# I know about relabeling t-shirts but what about other garments?



## bikesharodan (May 16, 2007)

I know most of the laws pertaining to relabeling t-shirts and what must be included in a new tag and what not, but what about other clothing styles? I was on the American Apparel website and was looking at what they had to offer and I wasn't sure if I would be able to purchase, lets say sweatshirts, and then be able to relabel them since it isn't a standard t-shirt. Also, what about long sleeve t-shirts? Are they the same as short sleeve tees for relabeling?


----------



## Rodney (Nov 3, 2004)

bikesharodan said:


> I know most of the laws pertaining to relabeling t-shirts and what must be included in a new tag and what not, but what about other clothing styles? I was on the American Apparel website and was looking at what they had to offer and I wasn't sure if I would be able to purchase, lets say sweatshirts, and then be able to relabel them since it isn't a standard t-shirt. Also, what about long sleeve t-shirts? Are they the same as short sleeve tees for relabeling?


Yes, all those garments would be the same as relabeling a t-shirt.


----------



## bikesharodan (May 16, 2007)

thank you very much


----------



## Solmu (Aug 15, 2005)

The laws are the same for textiles in general - they also apply to towels, scarves, coats, pillows, etc. etc.


----------



## monkeylantern (Oct 16, 2005)

Solmu said:


> The laws are the same for textiles in general - they also apply to towels, scarves, coats, pillows, etc. etc.


I thought the law was slightly different for "wet use" textiles, such as towels and face cloths?


----------



## Solmu (Aug 15, 2005)

monkeylantern said:


> I thought the law was slightly different for "wet use" textiles, such as towels and face cloths?

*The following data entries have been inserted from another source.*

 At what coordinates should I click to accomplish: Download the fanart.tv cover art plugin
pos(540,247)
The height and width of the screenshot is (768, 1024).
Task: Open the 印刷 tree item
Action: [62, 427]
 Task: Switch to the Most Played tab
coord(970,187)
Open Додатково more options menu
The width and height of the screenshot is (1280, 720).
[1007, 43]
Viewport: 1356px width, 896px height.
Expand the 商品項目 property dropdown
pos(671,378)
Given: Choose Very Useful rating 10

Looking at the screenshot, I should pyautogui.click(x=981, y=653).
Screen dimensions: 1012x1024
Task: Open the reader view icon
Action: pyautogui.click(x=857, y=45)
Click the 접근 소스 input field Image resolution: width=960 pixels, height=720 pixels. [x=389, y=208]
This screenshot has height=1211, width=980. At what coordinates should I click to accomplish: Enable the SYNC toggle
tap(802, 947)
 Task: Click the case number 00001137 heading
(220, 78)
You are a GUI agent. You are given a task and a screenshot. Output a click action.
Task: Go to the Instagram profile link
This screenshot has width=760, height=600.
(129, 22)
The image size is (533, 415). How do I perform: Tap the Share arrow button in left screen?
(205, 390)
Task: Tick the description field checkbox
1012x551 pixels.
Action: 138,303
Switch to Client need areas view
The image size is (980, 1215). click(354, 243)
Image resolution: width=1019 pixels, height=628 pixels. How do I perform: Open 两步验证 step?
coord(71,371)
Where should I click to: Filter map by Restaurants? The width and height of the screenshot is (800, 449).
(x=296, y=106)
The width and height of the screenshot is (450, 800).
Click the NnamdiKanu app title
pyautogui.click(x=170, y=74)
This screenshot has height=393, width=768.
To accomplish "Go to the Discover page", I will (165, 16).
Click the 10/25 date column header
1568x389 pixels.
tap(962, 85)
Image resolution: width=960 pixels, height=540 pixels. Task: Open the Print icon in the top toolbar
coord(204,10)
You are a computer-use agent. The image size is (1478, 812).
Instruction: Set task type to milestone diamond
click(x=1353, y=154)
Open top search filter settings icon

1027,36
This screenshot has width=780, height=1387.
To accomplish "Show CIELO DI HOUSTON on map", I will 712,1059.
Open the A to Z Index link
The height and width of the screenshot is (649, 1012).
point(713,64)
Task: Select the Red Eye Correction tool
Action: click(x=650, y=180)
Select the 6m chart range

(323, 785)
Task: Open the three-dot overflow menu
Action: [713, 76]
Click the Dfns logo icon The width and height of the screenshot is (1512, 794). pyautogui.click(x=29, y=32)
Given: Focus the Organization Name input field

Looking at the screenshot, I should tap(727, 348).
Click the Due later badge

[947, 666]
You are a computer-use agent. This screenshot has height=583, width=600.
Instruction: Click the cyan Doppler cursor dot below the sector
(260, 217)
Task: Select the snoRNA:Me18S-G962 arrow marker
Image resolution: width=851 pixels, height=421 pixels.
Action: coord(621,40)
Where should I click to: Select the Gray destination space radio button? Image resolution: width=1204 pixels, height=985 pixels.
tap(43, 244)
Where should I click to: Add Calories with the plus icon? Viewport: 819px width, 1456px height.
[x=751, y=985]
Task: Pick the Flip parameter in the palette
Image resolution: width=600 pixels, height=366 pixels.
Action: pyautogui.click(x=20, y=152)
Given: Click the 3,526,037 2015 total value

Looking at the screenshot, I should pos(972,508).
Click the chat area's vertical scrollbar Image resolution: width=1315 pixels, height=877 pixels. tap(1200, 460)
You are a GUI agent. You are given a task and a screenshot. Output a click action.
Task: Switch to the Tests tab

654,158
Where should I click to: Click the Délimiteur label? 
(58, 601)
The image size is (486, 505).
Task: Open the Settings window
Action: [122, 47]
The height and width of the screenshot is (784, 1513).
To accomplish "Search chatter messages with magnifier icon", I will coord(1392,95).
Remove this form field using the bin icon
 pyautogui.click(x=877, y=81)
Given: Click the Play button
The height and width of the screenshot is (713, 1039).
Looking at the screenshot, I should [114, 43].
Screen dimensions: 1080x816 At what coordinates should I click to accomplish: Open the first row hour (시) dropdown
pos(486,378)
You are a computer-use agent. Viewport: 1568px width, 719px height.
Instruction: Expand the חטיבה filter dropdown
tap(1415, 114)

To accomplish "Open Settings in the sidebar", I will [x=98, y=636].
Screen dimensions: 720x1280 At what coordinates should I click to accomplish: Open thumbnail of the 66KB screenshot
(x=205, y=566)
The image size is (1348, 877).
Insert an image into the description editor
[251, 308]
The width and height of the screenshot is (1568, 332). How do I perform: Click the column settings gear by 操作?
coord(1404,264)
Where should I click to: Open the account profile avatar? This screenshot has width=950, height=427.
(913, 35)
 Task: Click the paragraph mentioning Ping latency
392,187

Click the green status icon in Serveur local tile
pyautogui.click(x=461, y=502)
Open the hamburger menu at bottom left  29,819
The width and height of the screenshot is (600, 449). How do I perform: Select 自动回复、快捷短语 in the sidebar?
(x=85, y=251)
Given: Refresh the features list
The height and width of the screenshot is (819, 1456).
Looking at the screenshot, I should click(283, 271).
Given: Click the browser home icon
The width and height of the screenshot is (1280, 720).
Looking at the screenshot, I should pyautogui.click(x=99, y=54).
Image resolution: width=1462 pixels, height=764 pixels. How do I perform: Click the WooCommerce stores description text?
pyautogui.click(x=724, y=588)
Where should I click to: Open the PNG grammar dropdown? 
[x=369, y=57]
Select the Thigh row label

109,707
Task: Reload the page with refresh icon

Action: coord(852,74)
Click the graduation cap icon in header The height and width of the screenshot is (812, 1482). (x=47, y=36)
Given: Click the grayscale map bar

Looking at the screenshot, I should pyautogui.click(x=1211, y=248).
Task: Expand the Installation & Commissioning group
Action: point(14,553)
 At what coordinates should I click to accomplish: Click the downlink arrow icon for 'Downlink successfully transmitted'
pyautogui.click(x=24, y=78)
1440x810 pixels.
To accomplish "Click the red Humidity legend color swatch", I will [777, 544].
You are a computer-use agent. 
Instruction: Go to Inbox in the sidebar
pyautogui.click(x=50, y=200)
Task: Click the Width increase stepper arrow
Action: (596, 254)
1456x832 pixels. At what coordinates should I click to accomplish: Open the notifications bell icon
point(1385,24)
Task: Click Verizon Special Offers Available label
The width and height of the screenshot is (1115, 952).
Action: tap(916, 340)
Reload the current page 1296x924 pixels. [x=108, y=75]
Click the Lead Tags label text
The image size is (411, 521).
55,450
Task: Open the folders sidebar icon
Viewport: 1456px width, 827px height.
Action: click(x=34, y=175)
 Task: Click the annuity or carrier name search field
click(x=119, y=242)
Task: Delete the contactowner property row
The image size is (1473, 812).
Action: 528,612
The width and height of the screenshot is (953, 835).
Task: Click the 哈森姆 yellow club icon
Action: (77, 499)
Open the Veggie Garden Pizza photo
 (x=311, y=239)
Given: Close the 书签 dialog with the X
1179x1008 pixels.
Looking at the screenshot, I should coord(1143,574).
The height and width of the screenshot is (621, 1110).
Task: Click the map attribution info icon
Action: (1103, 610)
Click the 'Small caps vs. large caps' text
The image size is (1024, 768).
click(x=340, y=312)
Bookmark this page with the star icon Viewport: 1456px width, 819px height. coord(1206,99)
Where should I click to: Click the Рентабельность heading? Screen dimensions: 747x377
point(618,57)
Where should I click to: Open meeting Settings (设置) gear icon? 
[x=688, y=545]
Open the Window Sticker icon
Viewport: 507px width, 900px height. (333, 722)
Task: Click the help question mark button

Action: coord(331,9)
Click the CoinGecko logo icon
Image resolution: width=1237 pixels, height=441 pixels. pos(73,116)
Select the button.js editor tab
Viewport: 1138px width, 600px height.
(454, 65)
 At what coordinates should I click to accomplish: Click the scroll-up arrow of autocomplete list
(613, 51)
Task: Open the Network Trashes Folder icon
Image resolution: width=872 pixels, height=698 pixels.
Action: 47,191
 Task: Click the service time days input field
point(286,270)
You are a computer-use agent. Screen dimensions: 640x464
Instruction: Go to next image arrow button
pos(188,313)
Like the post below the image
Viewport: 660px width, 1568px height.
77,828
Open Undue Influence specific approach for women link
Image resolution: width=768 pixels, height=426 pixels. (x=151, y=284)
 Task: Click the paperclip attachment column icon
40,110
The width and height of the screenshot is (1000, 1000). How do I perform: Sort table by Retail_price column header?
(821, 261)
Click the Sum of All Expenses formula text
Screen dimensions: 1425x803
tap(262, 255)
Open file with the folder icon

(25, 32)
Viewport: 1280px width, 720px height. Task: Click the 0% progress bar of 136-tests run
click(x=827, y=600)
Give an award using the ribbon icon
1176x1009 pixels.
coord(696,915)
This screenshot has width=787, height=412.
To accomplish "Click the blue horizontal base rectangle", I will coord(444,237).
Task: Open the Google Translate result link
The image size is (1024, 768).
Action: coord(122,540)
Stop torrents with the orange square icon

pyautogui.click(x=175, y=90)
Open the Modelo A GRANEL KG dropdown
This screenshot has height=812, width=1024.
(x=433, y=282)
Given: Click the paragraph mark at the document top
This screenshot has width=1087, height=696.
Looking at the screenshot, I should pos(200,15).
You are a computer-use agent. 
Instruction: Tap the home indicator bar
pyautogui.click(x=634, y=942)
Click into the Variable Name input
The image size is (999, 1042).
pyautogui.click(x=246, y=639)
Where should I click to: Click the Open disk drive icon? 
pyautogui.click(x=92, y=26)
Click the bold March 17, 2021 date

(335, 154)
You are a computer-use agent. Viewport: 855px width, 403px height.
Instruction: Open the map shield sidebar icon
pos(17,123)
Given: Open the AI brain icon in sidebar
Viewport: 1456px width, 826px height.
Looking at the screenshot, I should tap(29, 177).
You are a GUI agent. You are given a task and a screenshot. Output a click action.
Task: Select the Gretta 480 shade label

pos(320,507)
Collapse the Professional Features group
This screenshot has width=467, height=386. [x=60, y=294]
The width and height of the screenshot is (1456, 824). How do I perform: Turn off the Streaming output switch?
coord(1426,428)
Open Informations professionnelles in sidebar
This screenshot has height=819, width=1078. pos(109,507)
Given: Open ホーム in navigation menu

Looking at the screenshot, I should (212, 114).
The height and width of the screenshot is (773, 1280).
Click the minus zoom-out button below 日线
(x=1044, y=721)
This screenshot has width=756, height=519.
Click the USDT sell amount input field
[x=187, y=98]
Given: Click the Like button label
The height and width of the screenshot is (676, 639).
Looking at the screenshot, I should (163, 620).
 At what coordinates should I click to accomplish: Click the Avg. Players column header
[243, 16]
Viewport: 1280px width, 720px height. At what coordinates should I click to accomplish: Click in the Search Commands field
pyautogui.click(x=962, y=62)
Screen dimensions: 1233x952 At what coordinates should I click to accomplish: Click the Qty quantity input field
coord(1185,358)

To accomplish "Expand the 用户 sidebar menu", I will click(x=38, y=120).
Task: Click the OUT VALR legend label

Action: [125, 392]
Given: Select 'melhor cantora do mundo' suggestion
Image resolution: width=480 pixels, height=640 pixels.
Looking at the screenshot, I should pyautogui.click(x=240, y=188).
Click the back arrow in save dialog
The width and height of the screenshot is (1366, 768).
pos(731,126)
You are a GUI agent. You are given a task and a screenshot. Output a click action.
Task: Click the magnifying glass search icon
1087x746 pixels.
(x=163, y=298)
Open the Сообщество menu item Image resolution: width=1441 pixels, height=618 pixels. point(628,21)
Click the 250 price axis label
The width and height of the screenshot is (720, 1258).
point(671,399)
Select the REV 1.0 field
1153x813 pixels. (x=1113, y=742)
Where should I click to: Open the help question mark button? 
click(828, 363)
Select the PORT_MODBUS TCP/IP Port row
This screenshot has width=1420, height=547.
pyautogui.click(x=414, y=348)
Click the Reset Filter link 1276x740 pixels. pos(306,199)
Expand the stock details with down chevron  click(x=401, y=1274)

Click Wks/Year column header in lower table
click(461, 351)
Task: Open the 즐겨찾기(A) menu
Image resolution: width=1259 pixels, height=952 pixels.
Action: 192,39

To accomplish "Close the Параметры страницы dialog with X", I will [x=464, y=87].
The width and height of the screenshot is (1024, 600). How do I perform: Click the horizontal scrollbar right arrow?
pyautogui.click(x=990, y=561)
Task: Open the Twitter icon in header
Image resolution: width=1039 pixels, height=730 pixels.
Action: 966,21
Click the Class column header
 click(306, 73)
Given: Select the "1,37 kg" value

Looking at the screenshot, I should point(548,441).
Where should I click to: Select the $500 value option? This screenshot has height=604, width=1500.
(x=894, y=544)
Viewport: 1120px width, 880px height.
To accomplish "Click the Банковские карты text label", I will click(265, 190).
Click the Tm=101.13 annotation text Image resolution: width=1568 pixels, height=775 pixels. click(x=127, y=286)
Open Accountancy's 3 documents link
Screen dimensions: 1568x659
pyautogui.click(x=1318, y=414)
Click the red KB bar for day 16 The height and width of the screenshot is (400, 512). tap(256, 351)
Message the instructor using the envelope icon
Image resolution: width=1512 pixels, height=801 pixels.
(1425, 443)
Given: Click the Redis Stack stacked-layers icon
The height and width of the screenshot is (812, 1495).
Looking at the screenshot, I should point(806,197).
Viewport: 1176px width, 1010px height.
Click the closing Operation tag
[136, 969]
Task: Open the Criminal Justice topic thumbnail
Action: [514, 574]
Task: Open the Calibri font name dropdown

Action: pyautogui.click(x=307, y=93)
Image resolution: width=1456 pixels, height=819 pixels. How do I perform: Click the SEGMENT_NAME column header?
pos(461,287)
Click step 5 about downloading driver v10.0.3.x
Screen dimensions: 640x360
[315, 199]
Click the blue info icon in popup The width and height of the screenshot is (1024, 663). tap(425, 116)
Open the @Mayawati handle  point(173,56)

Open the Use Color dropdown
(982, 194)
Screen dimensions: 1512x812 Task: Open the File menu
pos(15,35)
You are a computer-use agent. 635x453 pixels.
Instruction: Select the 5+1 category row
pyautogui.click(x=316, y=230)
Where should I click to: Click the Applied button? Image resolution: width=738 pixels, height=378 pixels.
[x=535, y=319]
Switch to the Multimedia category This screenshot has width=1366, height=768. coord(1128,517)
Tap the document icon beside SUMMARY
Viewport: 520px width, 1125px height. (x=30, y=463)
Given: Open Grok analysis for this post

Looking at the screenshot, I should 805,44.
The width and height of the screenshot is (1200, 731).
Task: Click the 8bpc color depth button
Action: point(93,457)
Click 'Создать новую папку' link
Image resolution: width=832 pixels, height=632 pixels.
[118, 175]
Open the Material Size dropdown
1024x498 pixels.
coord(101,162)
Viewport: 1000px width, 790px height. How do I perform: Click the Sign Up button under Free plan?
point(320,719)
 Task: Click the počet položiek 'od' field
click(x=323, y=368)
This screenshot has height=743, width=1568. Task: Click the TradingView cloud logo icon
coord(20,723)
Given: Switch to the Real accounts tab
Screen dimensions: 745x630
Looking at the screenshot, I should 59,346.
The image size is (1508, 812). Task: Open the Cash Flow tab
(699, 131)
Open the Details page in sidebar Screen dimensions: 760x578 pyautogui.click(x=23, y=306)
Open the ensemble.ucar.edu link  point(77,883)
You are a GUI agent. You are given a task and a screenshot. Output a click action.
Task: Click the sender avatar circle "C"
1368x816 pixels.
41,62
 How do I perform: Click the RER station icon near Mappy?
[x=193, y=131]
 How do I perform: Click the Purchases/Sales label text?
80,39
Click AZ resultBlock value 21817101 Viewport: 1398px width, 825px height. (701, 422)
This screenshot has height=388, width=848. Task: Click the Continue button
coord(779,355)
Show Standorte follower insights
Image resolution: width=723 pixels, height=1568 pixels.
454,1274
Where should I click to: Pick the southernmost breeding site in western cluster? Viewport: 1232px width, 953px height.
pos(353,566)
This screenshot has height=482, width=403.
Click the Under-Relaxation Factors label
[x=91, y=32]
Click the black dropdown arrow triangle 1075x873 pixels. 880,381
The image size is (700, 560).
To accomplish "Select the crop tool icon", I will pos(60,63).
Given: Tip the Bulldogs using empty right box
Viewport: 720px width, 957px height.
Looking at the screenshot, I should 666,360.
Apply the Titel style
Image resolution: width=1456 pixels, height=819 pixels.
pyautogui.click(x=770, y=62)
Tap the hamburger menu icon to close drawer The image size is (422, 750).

...possibly. I was thinking maybe I should have chosen my random examples better  The main thing is that certain rules that don't apply to t-shirts would come into play (e.g. preferred label location won't be centre of the neck hole, and washing instructions _may_ not be needed (if you can do anything you want to it without harm they're not)).


----------



## monkeylantern (Oct 16, 2005)

Ahhh, the wacky world of law.

I'm pretty certain that face-cloths can legally have tear-away labels as a label may "interfere with the item's primary function". I also think there's something about dyeing, but I'm not so sure.


----------